Both will inevitably result in Stage 3, stabilisation. What status we stabilise in, however, is highly uncertain.
Ensuring a sustainable recovery
Ensuring the health of global populations and their national economies will dominate the headlines for the foreseeable future. For human societies to emerge stronger, more efficient, equitable and liveable, we need a new way of thinking about the future, clearer long-term goals and pathways to achieving these. And we need decisions to be taken today, and over the coming weeks and months to integrate these goals.
This attitude is reflected in a recent letter from the CCC to the UK Government, stressing that ‘reducing greenhouse gas emissions and adapting to climate change should be integral to any recovery package’. Six ‘resilience principles’, all relating to the above Stage 2b ‘recalibrated recovery’ phase, are highlighted:
- Use climate investments to support the economic recovery and jobs
- Lead a shift towards positive long-term behaviours
- Tackle the wider ‘resilience deficit’ on climate change
- Embed fairness as a core principle
- Ensure the recovery does not ‘lock-in’ greenhouse gas emissions or increased climate risk
- Strengthen incentives to reduce emissions when considering fiscal changes.
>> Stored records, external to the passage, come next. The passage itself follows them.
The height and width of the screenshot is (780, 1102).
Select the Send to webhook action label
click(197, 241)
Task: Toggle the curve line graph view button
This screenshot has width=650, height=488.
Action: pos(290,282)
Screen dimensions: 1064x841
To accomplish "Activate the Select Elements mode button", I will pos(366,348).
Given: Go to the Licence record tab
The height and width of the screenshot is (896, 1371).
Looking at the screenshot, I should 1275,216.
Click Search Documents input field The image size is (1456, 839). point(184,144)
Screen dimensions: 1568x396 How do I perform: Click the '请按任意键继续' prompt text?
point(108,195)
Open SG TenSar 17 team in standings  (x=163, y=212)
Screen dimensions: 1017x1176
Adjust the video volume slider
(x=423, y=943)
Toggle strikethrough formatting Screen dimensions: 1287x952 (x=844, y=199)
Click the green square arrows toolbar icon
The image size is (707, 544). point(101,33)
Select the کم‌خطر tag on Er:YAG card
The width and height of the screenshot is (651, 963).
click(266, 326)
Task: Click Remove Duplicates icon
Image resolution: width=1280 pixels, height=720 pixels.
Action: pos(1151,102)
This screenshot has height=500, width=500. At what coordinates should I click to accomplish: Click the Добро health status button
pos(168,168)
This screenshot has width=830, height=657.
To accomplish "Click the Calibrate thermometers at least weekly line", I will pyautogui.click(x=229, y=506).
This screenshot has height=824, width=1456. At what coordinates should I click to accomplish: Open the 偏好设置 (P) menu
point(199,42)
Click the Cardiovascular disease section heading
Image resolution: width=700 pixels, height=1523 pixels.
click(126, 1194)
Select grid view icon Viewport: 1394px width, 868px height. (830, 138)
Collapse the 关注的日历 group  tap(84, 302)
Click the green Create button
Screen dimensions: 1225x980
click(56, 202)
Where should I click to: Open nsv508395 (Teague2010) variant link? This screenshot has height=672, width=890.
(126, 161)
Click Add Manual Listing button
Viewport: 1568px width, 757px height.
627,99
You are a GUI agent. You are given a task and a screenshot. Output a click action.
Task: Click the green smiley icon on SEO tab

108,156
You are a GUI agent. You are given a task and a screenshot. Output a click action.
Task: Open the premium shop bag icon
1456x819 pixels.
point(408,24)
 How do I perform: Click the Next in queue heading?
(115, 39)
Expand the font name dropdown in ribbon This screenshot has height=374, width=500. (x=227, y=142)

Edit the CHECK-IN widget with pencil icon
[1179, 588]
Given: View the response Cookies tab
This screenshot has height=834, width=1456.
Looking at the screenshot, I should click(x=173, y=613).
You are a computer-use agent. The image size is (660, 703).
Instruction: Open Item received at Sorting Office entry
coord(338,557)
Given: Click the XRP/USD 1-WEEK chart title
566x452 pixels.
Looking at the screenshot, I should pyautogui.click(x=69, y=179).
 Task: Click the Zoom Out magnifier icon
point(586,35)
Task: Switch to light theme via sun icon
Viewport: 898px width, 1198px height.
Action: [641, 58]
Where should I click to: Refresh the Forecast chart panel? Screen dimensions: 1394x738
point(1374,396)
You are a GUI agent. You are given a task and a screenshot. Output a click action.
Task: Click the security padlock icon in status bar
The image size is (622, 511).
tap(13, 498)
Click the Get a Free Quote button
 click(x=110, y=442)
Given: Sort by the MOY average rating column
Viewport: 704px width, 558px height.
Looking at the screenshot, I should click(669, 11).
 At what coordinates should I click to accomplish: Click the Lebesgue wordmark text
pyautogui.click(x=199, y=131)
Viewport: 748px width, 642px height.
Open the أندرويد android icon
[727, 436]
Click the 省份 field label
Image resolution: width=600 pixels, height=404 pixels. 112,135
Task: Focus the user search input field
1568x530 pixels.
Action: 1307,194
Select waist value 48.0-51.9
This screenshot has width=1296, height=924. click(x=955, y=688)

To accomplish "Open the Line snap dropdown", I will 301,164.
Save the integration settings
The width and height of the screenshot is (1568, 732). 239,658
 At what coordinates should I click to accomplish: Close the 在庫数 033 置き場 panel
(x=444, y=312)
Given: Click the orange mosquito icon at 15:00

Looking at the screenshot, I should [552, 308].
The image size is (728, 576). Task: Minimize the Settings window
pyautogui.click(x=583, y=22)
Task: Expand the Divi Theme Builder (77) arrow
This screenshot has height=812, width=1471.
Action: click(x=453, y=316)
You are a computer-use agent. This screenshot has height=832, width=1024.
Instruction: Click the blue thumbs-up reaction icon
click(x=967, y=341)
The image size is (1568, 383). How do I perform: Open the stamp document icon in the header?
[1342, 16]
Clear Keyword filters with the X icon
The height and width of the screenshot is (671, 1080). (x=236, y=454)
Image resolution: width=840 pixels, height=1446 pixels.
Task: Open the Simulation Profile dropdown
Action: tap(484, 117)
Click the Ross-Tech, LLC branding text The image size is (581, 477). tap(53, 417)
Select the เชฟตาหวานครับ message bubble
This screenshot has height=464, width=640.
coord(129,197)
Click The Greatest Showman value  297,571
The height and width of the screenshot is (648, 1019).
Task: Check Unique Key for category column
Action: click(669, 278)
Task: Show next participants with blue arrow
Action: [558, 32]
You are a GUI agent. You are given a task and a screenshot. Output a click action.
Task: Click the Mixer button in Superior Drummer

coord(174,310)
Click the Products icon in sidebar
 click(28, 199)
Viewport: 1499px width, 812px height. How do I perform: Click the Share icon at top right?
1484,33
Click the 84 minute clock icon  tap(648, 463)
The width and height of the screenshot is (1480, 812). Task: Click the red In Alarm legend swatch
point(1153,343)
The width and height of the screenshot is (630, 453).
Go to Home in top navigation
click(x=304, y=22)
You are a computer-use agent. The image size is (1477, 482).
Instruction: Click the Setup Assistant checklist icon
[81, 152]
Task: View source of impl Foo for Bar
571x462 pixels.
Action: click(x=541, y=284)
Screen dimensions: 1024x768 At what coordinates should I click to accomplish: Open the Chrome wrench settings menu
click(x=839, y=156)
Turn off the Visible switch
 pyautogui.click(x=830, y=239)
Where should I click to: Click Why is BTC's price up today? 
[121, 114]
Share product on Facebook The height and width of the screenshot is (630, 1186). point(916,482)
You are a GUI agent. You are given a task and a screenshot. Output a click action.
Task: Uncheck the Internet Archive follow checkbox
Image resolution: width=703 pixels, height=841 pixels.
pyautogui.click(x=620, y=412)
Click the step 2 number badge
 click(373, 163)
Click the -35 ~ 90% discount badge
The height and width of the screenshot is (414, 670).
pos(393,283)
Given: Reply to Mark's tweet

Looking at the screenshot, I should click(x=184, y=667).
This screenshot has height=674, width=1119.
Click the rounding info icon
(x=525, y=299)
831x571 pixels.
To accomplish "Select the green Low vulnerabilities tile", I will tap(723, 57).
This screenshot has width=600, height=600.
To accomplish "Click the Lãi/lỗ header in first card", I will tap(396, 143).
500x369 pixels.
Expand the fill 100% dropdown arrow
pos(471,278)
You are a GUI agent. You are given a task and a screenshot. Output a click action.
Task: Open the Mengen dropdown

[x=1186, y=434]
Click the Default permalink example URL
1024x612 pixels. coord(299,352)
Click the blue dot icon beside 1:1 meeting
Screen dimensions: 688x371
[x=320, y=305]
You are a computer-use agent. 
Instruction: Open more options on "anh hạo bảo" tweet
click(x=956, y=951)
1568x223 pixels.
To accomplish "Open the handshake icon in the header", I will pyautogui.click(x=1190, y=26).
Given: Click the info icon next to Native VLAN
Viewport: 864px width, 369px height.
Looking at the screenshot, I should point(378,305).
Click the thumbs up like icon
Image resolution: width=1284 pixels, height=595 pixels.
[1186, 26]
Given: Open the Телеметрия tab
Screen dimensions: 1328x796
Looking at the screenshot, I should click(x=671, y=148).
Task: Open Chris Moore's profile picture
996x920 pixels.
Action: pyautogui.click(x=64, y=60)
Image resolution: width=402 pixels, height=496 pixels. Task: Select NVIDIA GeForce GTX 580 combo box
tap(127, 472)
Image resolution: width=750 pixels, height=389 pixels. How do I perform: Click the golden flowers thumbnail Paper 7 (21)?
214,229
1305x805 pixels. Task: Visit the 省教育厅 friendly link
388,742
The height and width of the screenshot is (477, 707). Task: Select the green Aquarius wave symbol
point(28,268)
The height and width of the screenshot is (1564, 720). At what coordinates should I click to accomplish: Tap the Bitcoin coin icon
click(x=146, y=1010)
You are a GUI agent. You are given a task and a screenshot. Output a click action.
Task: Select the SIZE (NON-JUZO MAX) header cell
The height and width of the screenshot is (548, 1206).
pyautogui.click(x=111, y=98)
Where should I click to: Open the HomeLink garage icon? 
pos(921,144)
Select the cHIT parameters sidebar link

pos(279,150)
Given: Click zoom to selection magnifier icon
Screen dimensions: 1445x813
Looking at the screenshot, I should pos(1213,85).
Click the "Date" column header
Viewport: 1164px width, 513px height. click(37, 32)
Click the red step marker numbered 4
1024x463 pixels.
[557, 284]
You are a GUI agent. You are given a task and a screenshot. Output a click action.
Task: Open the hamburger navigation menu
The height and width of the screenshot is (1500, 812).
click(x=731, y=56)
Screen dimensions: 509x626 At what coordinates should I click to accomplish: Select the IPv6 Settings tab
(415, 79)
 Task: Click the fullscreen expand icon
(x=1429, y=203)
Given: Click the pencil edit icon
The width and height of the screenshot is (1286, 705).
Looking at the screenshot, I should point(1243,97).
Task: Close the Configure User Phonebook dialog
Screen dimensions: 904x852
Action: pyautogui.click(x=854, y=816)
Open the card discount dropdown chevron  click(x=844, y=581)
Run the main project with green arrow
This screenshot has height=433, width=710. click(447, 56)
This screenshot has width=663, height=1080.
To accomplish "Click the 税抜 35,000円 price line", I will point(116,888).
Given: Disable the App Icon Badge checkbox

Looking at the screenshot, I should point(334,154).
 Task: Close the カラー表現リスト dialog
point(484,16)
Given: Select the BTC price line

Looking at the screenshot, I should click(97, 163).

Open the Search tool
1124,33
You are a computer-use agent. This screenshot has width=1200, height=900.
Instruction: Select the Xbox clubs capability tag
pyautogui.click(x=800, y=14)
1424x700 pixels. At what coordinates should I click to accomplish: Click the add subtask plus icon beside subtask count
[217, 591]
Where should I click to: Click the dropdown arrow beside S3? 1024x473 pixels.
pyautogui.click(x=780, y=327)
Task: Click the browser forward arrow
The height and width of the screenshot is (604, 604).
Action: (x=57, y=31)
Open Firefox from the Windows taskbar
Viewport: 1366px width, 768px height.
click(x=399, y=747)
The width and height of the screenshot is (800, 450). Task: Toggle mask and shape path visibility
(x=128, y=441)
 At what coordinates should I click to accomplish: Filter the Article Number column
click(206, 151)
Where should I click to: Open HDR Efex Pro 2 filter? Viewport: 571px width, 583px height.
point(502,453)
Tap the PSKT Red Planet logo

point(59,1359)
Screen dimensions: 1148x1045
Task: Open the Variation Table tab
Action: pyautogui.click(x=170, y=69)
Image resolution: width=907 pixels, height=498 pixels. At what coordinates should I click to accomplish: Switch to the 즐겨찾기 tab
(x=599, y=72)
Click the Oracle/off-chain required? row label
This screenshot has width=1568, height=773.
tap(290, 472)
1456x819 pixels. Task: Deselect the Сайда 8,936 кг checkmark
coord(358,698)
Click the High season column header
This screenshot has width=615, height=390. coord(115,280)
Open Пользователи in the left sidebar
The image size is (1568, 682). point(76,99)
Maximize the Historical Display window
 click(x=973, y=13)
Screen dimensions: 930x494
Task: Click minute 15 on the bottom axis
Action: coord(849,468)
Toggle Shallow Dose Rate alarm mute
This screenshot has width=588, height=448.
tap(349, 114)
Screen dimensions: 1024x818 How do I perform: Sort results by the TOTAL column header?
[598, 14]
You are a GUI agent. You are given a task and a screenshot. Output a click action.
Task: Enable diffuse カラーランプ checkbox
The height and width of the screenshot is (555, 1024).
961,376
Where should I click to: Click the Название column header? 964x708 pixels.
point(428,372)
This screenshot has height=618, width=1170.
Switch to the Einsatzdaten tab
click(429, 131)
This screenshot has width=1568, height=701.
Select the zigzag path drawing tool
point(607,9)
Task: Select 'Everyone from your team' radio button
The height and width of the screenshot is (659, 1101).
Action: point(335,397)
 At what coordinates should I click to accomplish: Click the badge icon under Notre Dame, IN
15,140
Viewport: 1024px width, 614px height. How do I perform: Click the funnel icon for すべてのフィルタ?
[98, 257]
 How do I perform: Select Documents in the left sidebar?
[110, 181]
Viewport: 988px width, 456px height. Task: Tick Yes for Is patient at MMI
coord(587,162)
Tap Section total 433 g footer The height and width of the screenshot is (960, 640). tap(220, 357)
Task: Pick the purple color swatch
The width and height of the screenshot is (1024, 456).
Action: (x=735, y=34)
These principles deliver an essential reminder that, despite the short-term uplift in environmental performance and recovery, there is a potent risk that the pandemic will overshadow environmental concerns in the longer term.
Key to enabling sustainable recovery will be ensuring that the business case imperative of embedding environmental resilience isn’t lost. We can embed this resilience while ensuring inclusivity and liveability through strategic collaboration between stakeholder groups. Governments have a key role however, in ensuring that quicker and cheaper profitability doesn’t trump sustainable profitability.
We have been presented with a valuable opportunity to engineer, strategise and plan towards objectives that are truly sustainable. The concern is that if we don’t, the recovery period will be longer, more polluting and less beneficial to our economies, society and natural environment.
Unless we ensure our recovery from COVID-19 is truly sustainable, we risk locking our future into unsustainable models which are less resilient and more exposed to future shocks, be these economic, epidemiologic or environmental.